While using a cloud server, you might suddenly find yourself logging in and encountering system errors: the website can't write logs, the database is malfunctioning, and even SSH login becomes sluggish. A disk check reveals the root directory `/` is 100% full. This situation is very common in actual operations and maintenance, and it often happens suddenly. Many people's first reaction is to "quickly delete some things," but without understanding how the space became full, it's easy to delete critical files, or even cause the service to crash completely.

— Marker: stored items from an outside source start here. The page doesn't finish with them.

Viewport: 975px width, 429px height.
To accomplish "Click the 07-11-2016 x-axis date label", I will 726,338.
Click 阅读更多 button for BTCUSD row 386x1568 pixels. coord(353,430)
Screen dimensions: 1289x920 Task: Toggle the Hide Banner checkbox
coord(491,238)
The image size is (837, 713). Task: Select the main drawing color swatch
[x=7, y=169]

The core idea for handling this type of problem is actually quite simple: first, identify what is occupying the space, then decide whether to clean up or expand it, rather than blindly operating. The most basic step is to first confirm the disk usage:
df -h
This command can quickly show the usage rate of each partition. If you find that the / partition is close to or has reached 100% usage, then the problem is indeed in the root directory. The next step is not to delete anything, but to locate where the "biggest hog" is.
A very useful command is:
du -h --max-depth=1 /
It analyzes space usage by directory level, helping you quickly identify which directories are consuming the most space. Generally, the most common culprits are /var, /home, /usr, and /root. /var is almost always the hardest hit, as logs, caches, and database data are primarily located here.

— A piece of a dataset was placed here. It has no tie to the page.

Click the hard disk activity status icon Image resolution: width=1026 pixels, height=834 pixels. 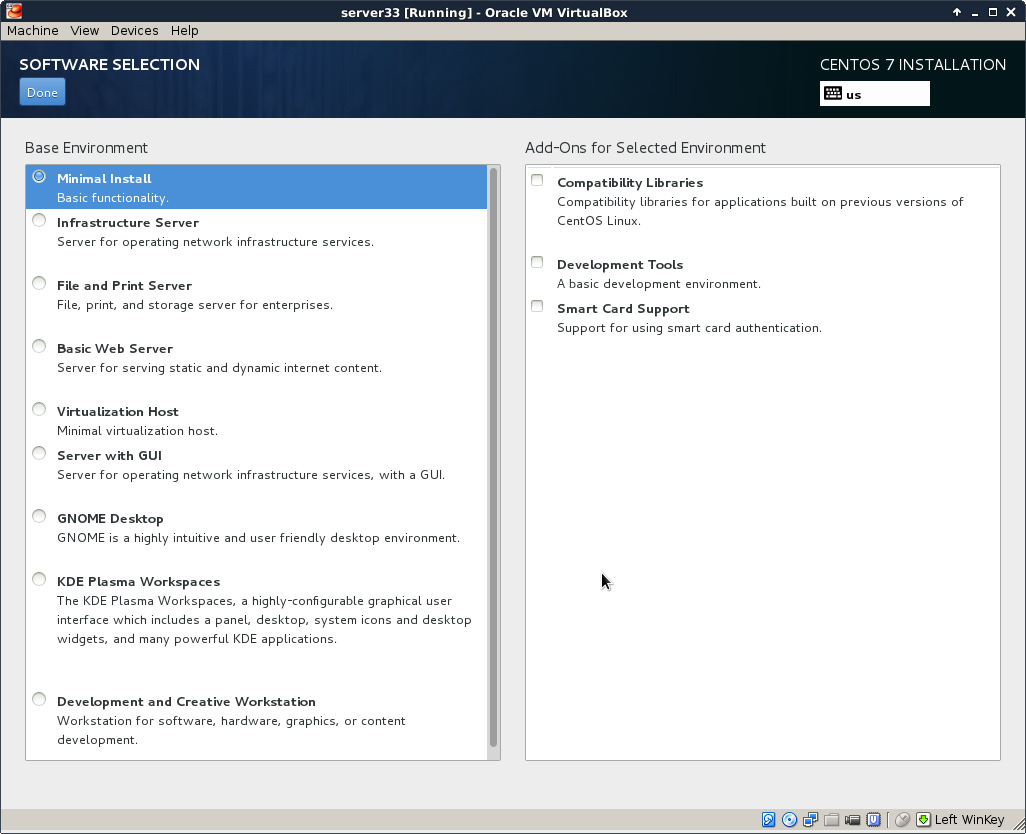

If /var is consuming a large amount of space, you can investigate further:
du -h --max-depth=1 /var
Often you'll find that `/var/log` or `/var/lib` are unusually large. Log files are the easiest to overlook; for example, Nginx, Apache, MySQL, and system logs, without logrotation, can grow indefinitely, with a single log file reaching tens of gigabytes in size.
You can use the following command to find large files:
find / -type f -size +100M -exec ls -lh {} \;
This command will list files larger than 100MB, which can usually quickly pinpoint the problematic file. If you see a particularly large .log file, such as access.log or error.log, you can first check if it is still in use:
lsof | grep deleted
There's a more subtle situation: a file may have been deleted, but a process is still using it; in this case, disk space won't be released. Only restarting the service or process will truly reclaim the space.
For cleaning up log files, it's not recommended to directly use `rm`. A safer approach is to first clear the contents:
> /var/log/nginx/access.log
This will not affect running services. If it is confirmed that the logs can be deleted, then use logrotate for automatic management to prevent recurrence.
Besides logs, another common problem is cached files. For example, system package cache:
apt-get clean
Or in CentOS systems:
yum clean all
Docker is also an often overlooked "space black hole." If you run containers on a server, images, container logs, and middleware will accumulate continuously. You can clean up these unused resources using the following command:
docker system df
docker system prune -a
Before execution, ensure that no critical containers depend on these images; otherwise, it may impact business operations.
Another issue is the accumulation of backup files. Many people habitually place database backups and website compressed files directly in /root or /home, which can consume a large amount of space over time. You can use:
ls -lh /root
Check for old backup files and delete or migrate them to object storage as needed.
If the investigation reveals that the space is indeed filled with normal data, such as database growth or increased user file uploads, then it's not a matter of "cleaning up" but rather requires expansion.
Cloud server expansion typically involves two steps: first, expanding the cloud disk capacity in the console, and then expanding the partition and file system within the system. After expanding the cloud disk, the system will not automatically recognize the new space; manual operation is required.
You can first check the disk:
lsblk
If you are using the common ext4 file system, you can execute:
resize2fs /dev/vda1
If it is an xfs file system, then use:
xfs_growfs /
In some cases, if LVM (Logical Volume Management) is used, the expansion process is slightly more complex, requiring expansion of the physical volume first, then the logical volume, and finally the file system. However, the advantage is greater flexibility, making it suitable for long-term use.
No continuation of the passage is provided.